4. A computer device comprising a memory and a processor, the memory having stored therein computer-readable instructions that, when executed by the processor, cause the processor to perform the method of any of claims 1-3.

5. A storage medium storing computer-readable instructions that, when executed by one or more processors, cause the one or more processors to perform the method of any one of claims 1-3.

Background

In real life, people's lives are not separated from social networks, and social networks such as microblogs, facebooks, twitter and the like play a vital role in our lives. With the rapid development of internet and world wide web technologies, researchers have grown their interest in social networking research, which has contributed greatly to mining dense subgraphs in social networks. Many dense subgraph models have been proposed in current research, such as k-nuclei, k-trusses, and blobs. These models play a great role in protein structure prediction, error correction coding, network topology analysis, computer vision, combinatorial auctions. However, in the current research, most studies only consider unsigned social networks, i.e. consider all relationships as forward relationships, and all users as friends. However, the interaction between users involves a connection of positive (e.g., friends) and negative (e.g., enemies). In large social networks, both positive and negative relationships should exist, and if negative relationships are ignored, it may not be possible to correctly mine dense subgraphs in a signed network. For the theta blob, it places a constraint on the number of positive and negative neighbors of each vertex in the dense subgraph to ensure that the vertex has a greater number of positive neighbors than negative neighbors. And the maximum signed theta group in the signed network is mined, so that the most important characteristics in the social network can be more clearly known, and meanwhile, the signed network is greatly helped to be maintained. However, in the existing research, the existing efficiency for mining the maximum signed θ cliques in the symbol network is not high.

Disclosure of Invention

For a symbol network, there may be friends and enemy relationships between users, and the relationships between users may significantly affect the stability of the symbol network. The invention proposes a new model based on a symbolic network, namely a maximum signed theta-blob, which satisfies four conditions: the difference between the number of positive neighbors and the number of negative neighbors of any vertex is required to be more than or equal to theta; is extremely large, i.e., any of its hypergraphs is not a signed θ blob; the number of points is the largest; is a blob, i.e., each pair of vertices in the blob is adjacent.

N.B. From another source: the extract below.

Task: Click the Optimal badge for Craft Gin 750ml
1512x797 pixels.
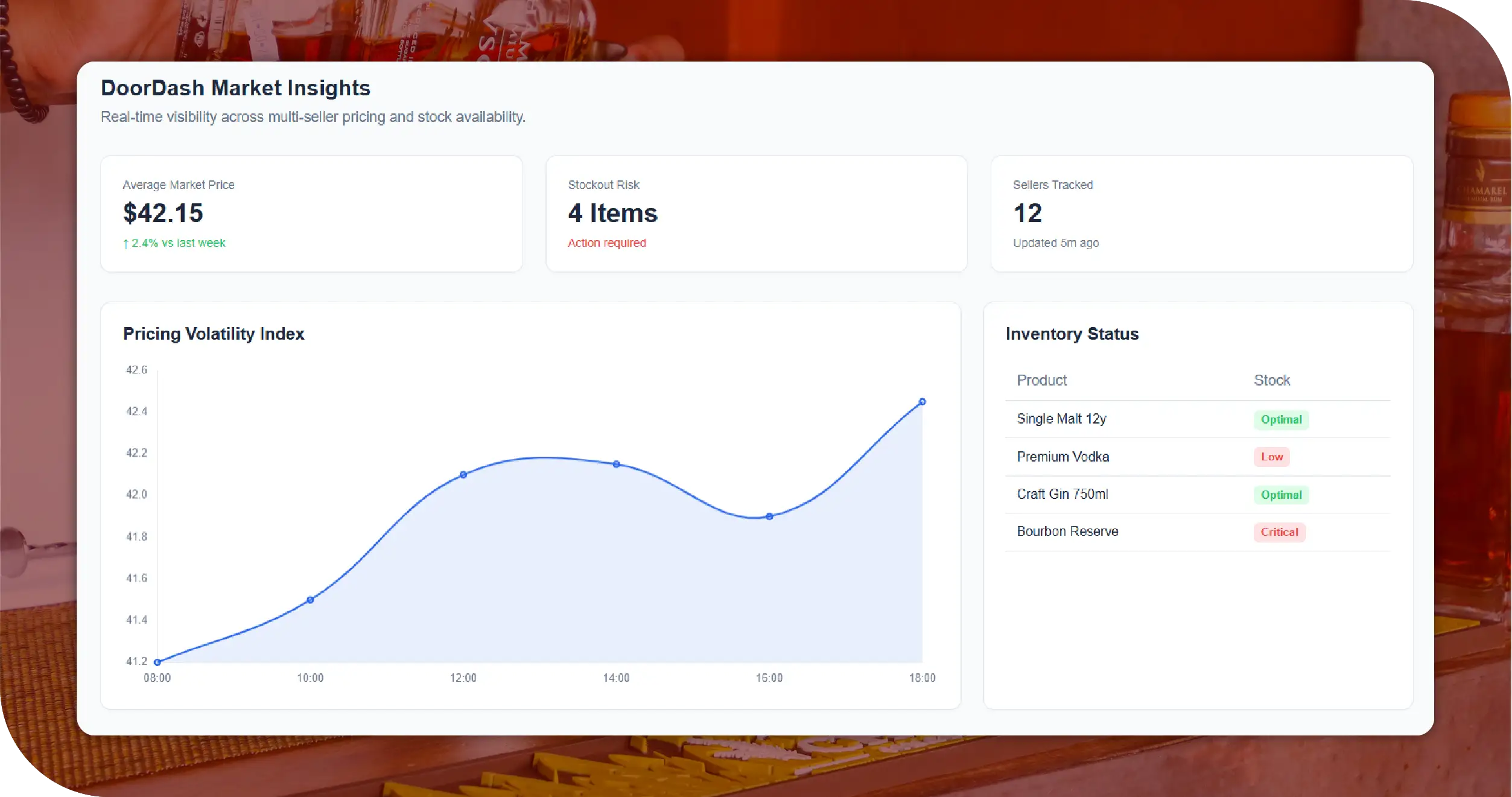Action: click(1281, 495)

Considering the property of the theta-blob, the present invention proposes a new pruning strategy to more effectively reduce the size of the candidate set. Meanwhile, the invention develops an efficient MSCD algorithm by combining a new pruning strategy, thereby being capable of rapidly excavating the maximum signed theta group on a large-scale symbol network.

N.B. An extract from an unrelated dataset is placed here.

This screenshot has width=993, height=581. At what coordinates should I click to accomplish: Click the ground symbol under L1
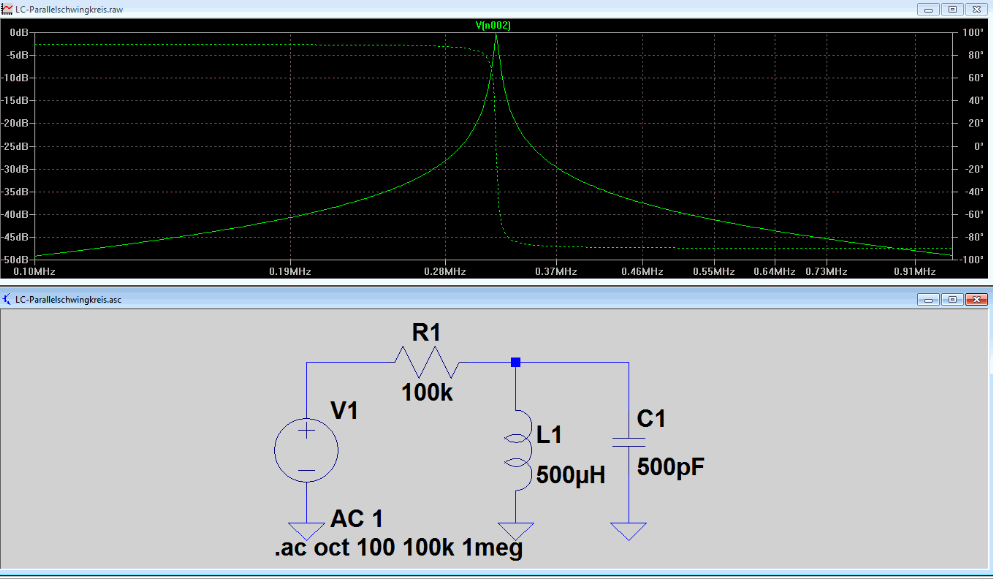[516, 531]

The purpose of the invention is realized by the following technical scheme: a method of mining a maximum signed theta-blob in a network of symbols, the method comprising:

unnecessary points and edges in the graph G are filtered through three pruning strategies, including:

introduction 1: vertex-based pruning rules: for a vertex u in a signed theta group, the number of positive neighbors of u is required to be more than or equal to theta;

2, leading: edge-based pruning rules: for two vertexes u and v in the signed theta group S, the sides (u, v) connected with each other are regular sides, and the sides are at least contained in (theta-1) regular triangles which are triangles with all three sides being regular sides;

and 3, introduction: edge-based pruning rules: for two vertexes u and v in the signed θ blob S, the side (u, v) connected with the vertexes u and v is a negative side, and the side is at least contained in (θ +1) negative triangles, wherein the negative triangles are triangles with two sides being positive sides and the other side being negative sides;

rapidly mining a maximum signed theta group on a large symbol network by a maximum signed theta group greedy heuristic algorithm, comprising:

step one, filtering vertexes which do not meet conditions in the graph G according to the theorem 1 to obtain a new graph G';

step two, judging the number of the positive triangles in which the positive edges are positioned in the graph G ' according to the theorem 2, judging the number of the negative triangles in which the negative edges are positioned in the graph G ' according to the theorem 3, and deleting the edges which do not meet the conditions from the graph G ', thereby obtaining a new graph A;

removing isolated points in the graph A;

coloring the points in the graph A greedily by using a coloring algorithm;

and step five, finding the maximum signed theta group MaxC, namely the signed network subgraph to be mined according to a recursive algorithm in the graph A colored in the step four.

Further, the fourth step includes: iteratively, the vertex with the largest number of neighbors is selected from graph a and assigned a color, and if the currently selected vertex is adjacent to a colored vertex, it is assigned a color different from its neighboring vertices.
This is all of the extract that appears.